For each line of the data below, copy it if it holds the word "Toggle".

(Stored records)
::::::::

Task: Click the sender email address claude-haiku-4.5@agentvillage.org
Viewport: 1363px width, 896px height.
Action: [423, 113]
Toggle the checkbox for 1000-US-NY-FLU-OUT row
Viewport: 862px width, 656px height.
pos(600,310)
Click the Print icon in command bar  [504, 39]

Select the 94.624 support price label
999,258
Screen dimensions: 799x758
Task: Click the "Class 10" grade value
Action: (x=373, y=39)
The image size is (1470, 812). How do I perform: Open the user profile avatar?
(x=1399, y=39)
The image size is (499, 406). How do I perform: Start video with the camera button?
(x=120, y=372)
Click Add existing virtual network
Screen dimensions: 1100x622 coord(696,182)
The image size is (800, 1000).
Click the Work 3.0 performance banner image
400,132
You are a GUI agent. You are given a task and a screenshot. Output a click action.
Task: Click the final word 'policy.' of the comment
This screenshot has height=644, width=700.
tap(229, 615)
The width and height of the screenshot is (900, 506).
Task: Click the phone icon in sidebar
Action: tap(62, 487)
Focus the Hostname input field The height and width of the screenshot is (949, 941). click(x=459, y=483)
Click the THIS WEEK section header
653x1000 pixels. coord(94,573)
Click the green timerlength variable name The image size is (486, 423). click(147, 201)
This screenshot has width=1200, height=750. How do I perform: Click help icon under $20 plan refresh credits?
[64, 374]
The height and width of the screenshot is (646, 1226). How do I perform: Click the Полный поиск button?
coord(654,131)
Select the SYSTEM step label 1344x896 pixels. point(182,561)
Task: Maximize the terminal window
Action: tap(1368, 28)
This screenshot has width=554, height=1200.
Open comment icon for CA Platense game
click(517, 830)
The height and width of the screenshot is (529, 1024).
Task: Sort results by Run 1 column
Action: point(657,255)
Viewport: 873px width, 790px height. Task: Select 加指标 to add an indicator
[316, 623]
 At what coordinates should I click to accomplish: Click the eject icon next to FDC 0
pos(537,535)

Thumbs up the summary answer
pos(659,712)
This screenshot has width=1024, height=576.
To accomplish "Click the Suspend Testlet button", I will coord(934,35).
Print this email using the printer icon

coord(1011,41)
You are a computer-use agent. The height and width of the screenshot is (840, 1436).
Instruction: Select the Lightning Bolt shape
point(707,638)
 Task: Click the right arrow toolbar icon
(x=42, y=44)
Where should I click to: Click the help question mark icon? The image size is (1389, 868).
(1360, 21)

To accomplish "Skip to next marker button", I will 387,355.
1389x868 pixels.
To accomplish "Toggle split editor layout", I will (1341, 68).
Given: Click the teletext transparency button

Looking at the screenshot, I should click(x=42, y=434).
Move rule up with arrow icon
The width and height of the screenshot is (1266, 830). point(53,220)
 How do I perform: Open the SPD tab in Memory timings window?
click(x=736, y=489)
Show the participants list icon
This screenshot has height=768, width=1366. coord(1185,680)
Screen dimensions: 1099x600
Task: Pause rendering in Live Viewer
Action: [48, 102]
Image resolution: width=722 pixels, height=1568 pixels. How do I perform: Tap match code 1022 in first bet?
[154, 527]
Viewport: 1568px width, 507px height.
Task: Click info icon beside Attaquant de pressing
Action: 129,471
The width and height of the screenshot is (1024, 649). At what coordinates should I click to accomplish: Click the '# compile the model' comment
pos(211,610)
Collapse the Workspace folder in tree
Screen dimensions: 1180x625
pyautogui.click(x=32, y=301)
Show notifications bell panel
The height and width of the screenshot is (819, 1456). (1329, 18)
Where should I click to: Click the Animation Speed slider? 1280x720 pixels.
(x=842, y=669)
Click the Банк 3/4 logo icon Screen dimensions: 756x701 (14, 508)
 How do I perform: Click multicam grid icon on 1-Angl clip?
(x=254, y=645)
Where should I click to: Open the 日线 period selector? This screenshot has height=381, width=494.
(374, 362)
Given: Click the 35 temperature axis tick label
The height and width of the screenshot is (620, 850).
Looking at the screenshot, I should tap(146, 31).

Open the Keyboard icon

::::::::

• [Task solution]
Toggle the checkbox for 1000-US-NY-FLU-OUT row
To accomplish "Toggle split editor layout", I will (1341, 68).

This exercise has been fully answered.